**The problem:** The records must be returned word for word.

(Pixel coordinate grounding data)
-*-

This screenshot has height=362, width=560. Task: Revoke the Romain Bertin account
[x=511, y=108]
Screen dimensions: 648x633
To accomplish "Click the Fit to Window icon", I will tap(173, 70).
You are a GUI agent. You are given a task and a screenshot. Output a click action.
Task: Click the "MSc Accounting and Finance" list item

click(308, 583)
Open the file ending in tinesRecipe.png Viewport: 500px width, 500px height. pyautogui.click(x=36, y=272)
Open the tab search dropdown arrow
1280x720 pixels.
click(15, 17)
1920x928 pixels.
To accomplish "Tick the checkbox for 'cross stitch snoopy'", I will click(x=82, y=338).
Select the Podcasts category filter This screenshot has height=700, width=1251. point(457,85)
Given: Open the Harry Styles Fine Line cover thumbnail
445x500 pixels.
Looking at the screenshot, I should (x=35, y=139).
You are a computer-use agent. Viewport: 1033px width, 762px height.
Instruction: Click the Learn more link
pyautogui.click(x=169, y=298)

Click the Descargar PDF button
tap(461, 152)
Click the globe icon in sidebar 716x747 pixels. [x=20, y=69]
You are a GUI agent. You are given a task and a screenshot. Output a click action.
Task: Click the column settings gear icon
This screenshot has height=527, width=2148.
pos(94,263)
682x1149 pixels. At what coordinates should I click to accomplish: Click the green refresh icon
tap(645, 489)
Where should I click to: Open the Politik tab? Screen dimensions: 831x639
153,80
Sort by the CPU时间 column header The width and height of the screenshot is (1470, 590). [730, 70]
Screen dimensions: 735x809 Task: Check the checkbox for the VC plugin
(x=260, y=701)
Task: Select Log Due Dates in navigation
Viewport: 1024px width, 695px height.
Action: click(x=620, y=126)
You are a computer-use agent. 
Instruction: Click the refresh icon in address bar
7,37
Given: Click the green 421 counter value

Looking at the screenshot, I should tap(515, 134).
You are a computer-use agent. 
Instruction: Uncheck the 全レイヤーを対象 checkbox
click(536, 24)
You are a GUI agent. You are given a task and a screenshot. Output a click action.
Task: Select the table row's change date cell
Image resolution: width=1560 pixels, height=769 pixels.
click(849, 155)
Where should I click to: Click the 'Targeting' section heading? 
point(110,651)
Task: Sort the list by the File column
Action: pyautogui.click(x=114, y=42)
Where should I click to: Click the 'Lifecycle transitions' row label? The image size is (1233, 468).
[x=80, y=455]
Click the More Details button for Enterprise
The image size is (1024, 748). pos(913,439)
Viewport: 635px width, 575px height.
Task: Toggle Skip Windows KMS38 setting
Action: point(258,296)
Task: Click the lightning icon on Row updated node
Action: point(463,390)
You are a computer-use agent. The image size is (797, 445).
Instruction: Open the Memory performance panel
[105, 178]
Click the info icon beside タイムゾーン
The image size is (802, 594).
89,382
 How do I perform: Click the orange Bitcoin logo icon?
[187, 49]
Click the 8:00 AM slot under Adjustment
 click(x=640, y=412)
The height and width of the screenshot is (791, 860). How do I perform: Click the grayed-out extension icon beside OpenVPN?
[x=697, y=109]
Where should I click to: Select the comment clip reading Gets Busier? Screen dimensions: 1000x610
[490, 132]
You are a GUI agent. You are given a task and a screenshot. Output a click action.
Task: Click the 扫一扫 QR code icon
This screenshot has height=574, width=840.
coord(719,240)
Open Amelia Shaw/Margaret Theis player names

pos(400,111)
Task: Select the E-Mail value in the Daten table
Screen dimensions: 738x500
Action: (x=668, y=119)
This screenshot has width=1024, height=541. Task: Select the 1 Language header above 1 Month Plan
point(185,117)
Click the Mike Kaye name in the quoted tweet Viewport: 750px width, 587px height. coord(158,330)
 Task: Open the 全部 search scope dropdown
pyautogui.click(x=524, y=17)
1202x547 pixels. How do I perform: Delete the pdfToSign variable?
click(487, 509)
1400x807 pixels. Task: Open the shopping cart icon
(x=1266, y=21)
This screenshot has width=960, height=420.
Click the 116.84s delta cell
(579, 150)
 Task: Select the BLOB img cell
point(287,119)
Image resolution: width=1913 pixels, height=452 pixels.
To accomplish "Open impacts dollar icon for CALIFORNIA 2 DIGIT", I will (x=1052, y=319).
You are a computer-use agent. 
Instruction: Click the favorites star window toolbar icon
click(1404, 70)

-*-

**Final answer:**
This screenshot has height=362, width=560. Task: Revoke the Romain Bertin account
[x=511, y=108]
Screen dimensions: 648x633
To accomplish "Click the Fit to Window icon", I will tap(173, 70).
You are a GUI agent. You are given a task and a screenshot. Output a click action.
Task: Click the "MSc Accounting and Finance" list item

click(308, 583)
Open the file ending in tinesRecipe.png Viewport: 500px width, 500px height. pyautogui.click(x=36, y=272)
Open the tab search dropdown arrow
1280x720 pixels.
click(15, 17)
1920x928 pixels.
To accomplish "Tick the checkbox for 'cross stitch snoopy'", I will click(x=82, y=338).
Select the Podcasts category filter This screenshot has height=700, width=1251. point(457,85)
Given: Open the Harry Styles Fine Line cover thumbnail
445x500 pixels.
Looking at the screenshot, I should (x=35, y=139).
You are a computer-use agent. Viewport: 1033px width, 762px height.
Instruction: Click the Learn more link
pyautogui.click(x=169, y=298)

Click the Descargar PDF button
tap(461, 152)
Click the globe icon in sidebar 716x747 pixels. [x=20, y=69]
You are a GUI agent. You are given a task and a screenshot. Output a click action.
Task: Click the column settings gear icon
This screenshot has height=527, width=2148.
pos(94,263)
682x1149 pixels. At what coordinates should I click to accomplish: Click the green refresh icon
tap(645, 489)
Where should I click to: Open the Politik tab? Screen dimensions: 831x639
153,80
Sort by the CPU时间 column header The width and height of the screenshot is (1470, 590). [730, 70]
Screen dimensions: 735x809 Task: Check the checkbox for the VC plugin
(x=260, y=701)
Task: Select Log Due Dates in navigation
Viewport: 1024px width, 695px height.
Action: click(x=620, y=126)
You are a computer-use agent. 
Instruction: Click the refresh icon in address bar
7,37
Given: Click the green 421 counter value

Looking at the screenshot, I should tap(515, 134).
You are a computer-use agent. 
Instruction: Uncheck the 全レイヤーを対象 checkbox
click(536, 24)
You are a GUI agent. You are given a task and a screenshot. Output a click action.
Task: Select the table row's change date cell
Image resolution: width=1560 pixels, height=769 pixels.
click(849, 155)
Where should I click to: Click the 'Targeting' section heading? 
point(110,651)
Task: Sort the list by the File column
Action: pyautogui.click(x=114, y=42)
Where should I click to: Click the 'Lifecycle transitions' row label? The image size is (1233, 468).
[x=80, y=455]
Click the More Details button for Enterprise
The image size is (1024, 748). pos(913,439)
Viewport: 635px width, 575px height.
Task: Toggle Skip Windows KMS38 setting
Action: point(258,296)
Task: Click the lightning icon on Row updated node
Action: point(463,390)
You are a computer-use agent. The image size is (797, 445).
Instruction: Open the Memory performance panel
[105, 178]
Click the info icon beside タイムゾーン
The image size is (802, 594).
89,382
 How do I perform: Click the orange Bitcoin logo icon?
[187, 49]
Click the 8:00 AM slot under Adjustment
 click(x=640, y=412)
The height and width of the screenshot is (791, 860). How do I perform: Click the grayed-out extension icon beside OpenVPN?
[x=697, y=109]
Where should I click to: Select the comment clip reading Gets Busier? Screen dimensions: 1000x610
[490, 132]
You are a GUI agent. You are given a task and a screenshot. Output a click action.
Task: Click the 扫一扫 QR code icon
This screenshot has height=574, width=840.
coord(719,240)
Open Amelia Shaw/Margaret Theis player names

pos(400,111)
Task: Select the E-Mail value in the Daten table
Screen dimensions: 738x500
Action: (x=668, y=119)
This screenshot has width=1024, height=541. Task: Select the 1 Language header above 1 Month Plan
point(185,117)
Click the Mike Kaye name in the quoted tweet Viewport: 750px width, 587px height. coord(158,330)
 Task: Open the 全部 search scope dropdown
pyautogui.click(x=524, y=17)
1202x547 pixels. How do I perform: Delete the pdfToSign variable?
click(487, 509)
1400x807 pixels. Task: Open the shopping cart icon
(x=1266, y=21)
This screenshot has width=960, height=420.
Click the 116.84s delta cell
(579, 150)
 Task: Select the BLOB img cell
point(287,119)
Image resolution: width=1913 pixels, height=452 pixels.
To accomplish "Open impacts dollar icon for CALIFORNIA 2 DIGIT", I will (x=1052, y=319).
You are a computer-use agent. 
Instruction: Click the favorites star window toolbar icon
click(1404, 70)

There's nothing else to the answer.